(Your task)
Take the stretch of rows from the line containing "This screenshot has height=518, width=413." through the line containing "(x=34, y=54)" and write it out again, substituting "hyperlink" for "link" and changing nothing else. Give only that stretch.

(Working data)
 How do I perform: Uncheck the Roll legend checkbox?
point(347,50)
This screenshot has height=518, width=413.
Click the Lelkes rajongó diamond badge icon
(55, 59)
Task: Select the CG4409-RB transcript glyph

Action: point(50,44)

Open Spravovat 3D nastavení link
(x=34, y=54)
* * *
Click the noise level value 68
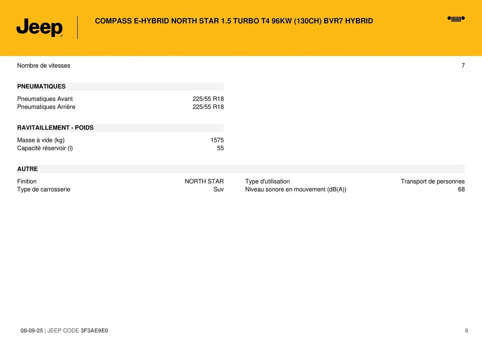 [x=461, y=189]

(Finished answer)
This screenshot has height=518, width=413.
Click the Lelkes rajongó diamond badge icon
(55, 59)
Task: Select the CG4409-RB transcript glyph

Action: point(50,44)

Open Spravovat 3D nastavení hyperlink
(x=34, y=54)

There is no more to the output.